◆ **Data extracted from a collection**

>>>

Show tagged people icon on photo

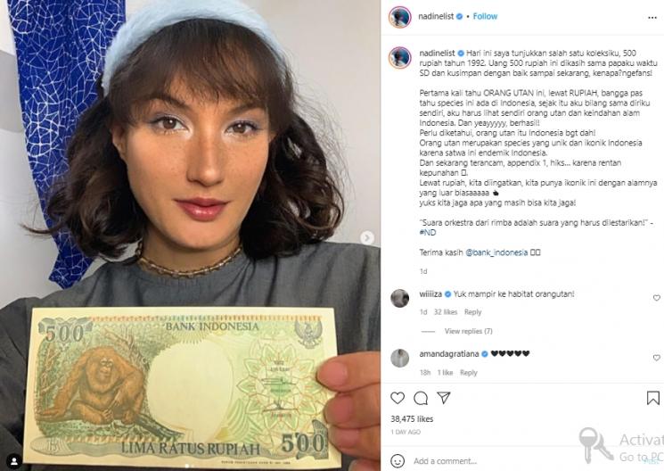click(x=14, y=461)
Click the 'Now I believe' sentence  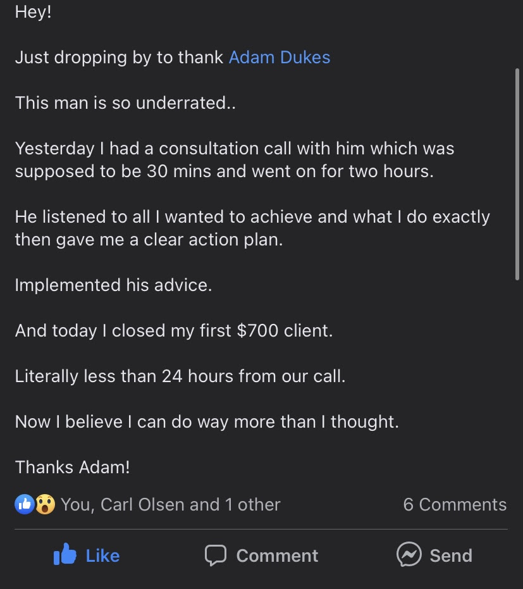point(207,421)
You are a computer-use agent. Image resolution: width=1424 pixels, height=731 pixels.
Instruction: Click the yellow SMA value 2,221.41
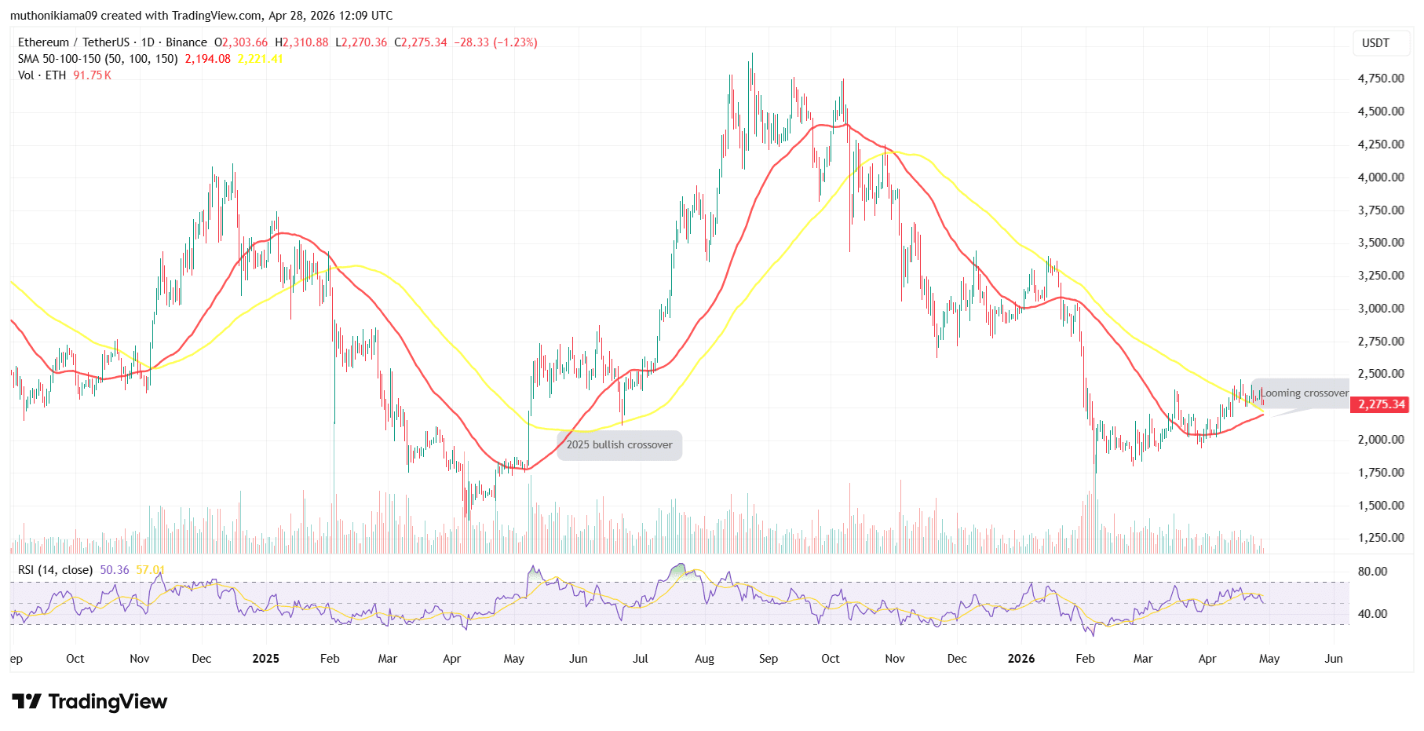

<<<

◆ **WHAT NEEDS TO BE DONE**
Starting with the line that has "You are a computer-use" and ending with the last line of the records, retype every line exactly and only those lines. Do not include the pictures.

◆ **SOLUTION FOR THIS PROBLEM**
You are a computer-use agent. Image resolution: width=1424 pixels, height=731 pixels.
Instruction: Click the yellow SMA value 2,221.41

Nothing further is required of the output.